(Beginning of EXERCISE PASSAGE)

Enabling a Reproducible Data Experimentation Environment

#Programming #Data Engineering
Table of Contents

This post is going to detail how I enabled reproducible environments

  • Reproducible Docker Builds
  • Optimizing Data Transfers

Enabled reproducible data analysis by leveraging DVC to capture data lineage, provisioning both object storage and IAM policies using Terraform for secure access, optimizing network transfers by 35x and packaging notebooks via Docker

In this figure, the developer utilizes four main command line tools: DVC, Git, Poetry and Docker. DVC is configured to pull and push dataset artifacts onto the DVC repository.

Docker Build Flow

Initial Idea

An interesting use case for Docker is for packaging and running Jupyter Notebook Environments.

That is, we can use Docker to commit the image to an artifact store, save the notebook as is and anyone within your organization can pull that down and run it. This is a massive boost for sharing and reproducing scientific experimentations. In the case of a Data team, this empowers individual contributers get feedback quicker and for teams to move understanding up the chain of the organization.

organization on docker, to push images. hands on docker. link on notion.

(End of EXERCISE PASSAGE)
(Beginning of INFORMATION SUPPLIED)

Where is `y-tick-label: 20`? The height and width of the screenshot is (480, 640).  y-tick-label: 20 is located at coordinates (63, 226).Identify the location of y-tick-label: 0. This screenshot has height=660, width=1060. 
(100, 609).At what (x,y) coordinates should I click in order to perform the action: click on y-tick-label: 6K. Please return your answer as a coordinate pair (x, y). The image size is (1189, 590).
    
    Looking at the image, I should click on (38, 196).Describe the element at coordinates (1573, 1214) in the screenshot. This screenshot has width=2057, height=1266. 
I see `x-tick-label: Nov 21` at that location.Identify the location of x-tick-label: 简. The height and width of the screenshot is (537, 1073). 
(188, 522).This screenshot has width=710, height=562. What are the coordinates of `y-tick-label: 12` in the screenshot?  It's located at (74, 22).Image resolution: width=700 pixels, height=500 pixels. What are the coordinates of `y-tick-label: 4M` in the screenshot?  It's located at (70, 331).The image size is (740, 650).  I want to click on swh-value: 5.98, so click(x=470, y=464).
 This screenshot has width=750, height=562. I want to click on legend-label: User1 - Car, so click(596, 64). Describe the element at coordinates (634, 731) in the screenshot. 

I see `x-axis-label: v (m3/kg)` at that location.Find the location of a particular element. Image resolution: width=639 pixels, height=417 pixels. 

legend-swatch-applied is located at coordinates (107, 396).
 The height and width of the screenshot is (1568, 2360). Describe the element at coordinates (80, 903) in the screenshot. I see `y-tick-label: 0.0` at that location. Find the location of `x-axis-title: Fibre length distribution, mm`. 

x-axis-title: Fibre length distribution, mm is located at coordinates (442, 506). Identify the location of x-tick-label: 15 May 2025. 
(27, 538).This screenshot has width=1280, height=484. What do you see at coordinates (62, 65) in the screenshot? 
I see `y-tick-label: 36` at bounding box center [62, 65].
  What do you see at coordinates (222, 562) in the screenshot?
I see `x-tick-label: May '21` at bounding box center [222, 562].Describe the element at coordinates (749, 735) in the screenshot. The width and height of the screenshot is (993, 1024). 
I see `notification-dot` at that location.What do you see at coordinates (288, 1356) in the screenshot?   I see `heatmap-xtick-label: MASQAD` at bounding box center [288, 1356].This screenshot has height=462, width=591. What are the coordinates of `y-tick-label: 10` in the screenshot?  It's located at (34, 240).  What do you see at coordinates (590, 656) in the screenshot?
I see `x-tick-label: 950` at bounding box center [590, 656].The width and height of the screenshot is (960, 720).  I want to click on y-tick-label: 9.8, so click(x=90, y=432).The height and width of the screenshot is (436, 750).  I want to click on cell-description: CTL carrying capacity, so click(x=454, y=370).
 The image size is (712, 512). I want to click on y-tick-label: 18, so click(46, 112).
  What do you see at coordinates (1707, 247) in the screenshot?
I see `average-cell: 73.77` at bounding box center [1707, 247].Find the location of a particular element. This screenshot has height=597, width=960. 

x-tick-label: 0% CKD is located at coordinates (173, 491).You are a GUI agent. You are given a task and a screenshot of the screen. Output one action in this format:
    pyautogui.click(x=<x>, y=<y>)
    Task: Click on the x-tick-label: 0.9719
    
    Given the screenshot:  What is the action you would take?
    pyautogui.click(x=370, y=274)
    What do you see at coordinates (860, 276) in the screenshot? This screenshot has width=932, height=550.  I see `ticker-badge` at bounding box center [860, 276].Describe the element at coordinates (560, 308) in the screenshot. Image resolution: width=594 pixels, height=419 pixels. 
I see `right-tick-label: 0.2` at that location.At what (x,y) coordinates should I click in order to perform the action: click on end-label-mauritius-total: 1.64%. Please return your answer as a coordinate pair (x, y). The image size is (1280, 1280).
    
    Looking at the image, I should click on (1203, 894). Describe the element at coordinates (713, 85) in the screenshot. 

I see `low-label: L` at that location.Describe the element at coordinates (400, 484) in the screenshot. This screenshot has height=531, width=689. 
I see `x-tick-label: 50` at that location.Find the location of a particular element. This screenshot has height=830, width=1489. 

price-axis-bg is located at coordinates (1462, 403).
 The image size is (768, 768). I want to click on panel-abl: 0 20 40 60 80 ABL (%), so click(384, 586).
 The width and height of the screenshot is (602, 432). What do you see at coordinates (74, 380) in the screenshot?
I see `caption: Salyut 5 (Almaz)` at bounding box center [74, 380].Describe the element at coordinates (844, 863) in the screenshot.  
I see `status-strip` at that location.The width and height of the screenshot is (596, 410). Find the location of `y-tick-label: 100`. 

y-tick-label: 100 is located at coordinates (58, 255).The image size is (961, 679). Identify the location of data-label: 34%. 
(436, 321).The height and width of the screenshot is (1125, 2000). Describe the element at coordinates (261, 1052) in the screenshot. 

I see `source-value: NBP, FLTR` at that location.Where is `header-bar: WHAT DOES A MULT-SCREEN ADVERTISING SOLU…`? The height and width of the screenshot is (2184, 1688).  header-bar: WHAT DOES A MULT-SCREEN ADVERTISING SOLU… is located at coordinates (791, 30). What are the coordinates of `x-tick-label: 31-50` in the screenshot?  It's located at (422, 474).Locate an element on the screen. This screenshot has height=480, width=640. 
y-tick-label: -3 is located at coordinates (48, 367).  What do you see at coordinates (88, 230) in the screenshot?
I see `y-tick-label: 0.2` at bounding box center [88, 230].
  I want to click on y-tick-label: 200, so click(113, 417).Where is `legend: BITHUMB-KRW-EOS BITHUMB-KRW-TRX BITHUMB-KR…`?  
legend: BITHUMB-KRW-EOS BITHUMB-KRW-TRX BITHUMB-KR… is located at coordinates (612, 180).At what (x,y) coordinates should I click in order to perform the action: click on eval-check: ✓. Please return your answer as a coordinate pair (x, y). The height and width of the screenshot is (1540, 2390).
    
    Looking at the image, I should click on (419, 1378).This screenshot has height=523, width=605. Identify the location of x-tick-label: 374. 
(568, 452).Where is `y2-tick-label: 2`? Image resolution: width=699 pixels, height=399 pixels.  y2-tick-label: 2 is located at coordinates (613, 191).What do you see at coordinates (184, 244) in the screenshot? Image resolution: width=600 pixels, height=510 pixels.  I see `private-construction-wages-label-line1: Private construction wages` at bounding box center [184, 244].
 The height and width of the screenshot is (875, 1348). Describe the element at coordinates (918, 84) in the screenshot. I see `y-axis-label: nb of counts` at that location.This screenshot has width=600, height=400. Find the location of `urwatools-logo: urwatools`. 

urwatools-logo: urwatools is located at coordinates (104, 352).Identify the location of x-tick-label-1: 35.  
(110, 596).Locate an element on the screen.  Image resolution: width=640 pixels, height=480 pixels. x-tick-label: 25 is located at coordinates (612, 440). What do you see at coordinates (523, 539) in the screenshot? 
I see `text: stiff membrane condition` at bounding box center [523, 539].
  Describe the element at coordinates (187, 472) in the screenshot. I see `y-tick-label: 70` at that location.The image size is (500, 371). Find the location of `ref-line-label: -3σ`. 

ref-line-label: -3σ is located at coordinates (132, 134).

(End of INFORMATION SUPPLIED)

• _INSTRUCTION A_
In the post on reproducible data environments, start at the words "An interesting use" and stop after "link on notion.". Swap "organization" for "company" throughout that stretch.
• _INSTRUCTION B_
Name the command line tools the developer uses, according to the post on reproducible data environments.
The stored data is separate material.

• _EXERCISE SOLUTION A_
An interesting use case for Docker is for packaging and running Jupyter Notebook Environments.

That is, we can use Docker to commit the image to an artifact store, save the notebook as is and anyone within your company can pull that down and run it. This is a massive boost for sharing and reproducing scientific experimentations. In the case of a Data team, this empowers individual contributers get feedback quicker and for teams to move understanding up the chain of the company.

company on docker, to push images. hands on docker. link on notion.

• _EXERCISE SOLUTION B_
DVC, Git, Poetry and Docker